### TEXT PASSAGE
########################################

Pokémon Chronicles, partly known in Japan as , is a spin-off series of the original Pokémon anime, revolving around characters other than Ash Ketchum.

It first aired in Japan on October 15, 2002 on TV Tokyo  and concluded on September 28, 2004. An English adaptation dub was later produced and first aired in Britain on Toonami, where it ran between May 11, 2005 and October 5, 2005. The show aired in India on Cartoon Network in 2009. The series made its U.S. premiere on Cartoon Network on June 3, 2006, after it ended in most other countries.

Four DVDs have been released in the United Kingdom, with a U.S. release still non-existent. All of the episodes have been released as extras on the first six-season box sets of Pokémon in Australia (the newer 6 DVD box sets do not have the Pokémon Chronicles episodes, while the older 14 DVD sets do). A box set containing all 22 episodes has also been released in Australia.

########################################

### DATA BLOCK
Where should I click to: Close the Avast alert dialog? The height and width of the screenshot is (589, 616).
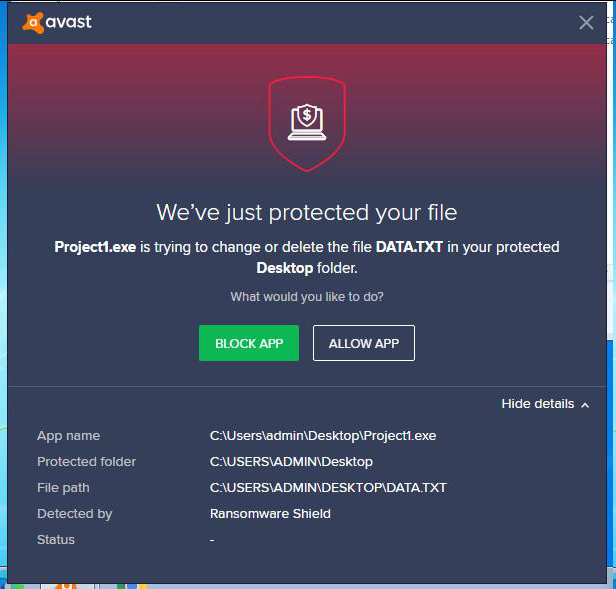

########################################

### REQUIRED TASK 1
Please translate this sentence from the Pokémon Chronicles text into Spanish: "The show aired in India on Cartoon Network in 2009."
### REQUIRED TASK 2
Rewrite everything from "Pokémon Chronicles, partly" down to "than Ash Ketchum." in the Pokémon Chronicles text, swapping "spin-off" for "companion".
### REQUIRED TASK 3
Answer these questions about the Pokémon Chronicles text.
(a) On what date did the series first air in Japan?
(b) On which channel did the English dub first air in Britain?
(c) How many episodes does the Australian box set hold?

### EXPECTED OUTPUT 1
El programa se emitió en la India por Cartoon Network en 2009.

### EXPECTED OUTPUT 2
Pokémon Chronicles, partly known in Japan as , is a companion series of the original Pokémon anime, revolving around characters other than Ash Ketchum.

### EXPECTED OUTPUT 3
(a) October 15, 2002
(b) Toonami
(c) 22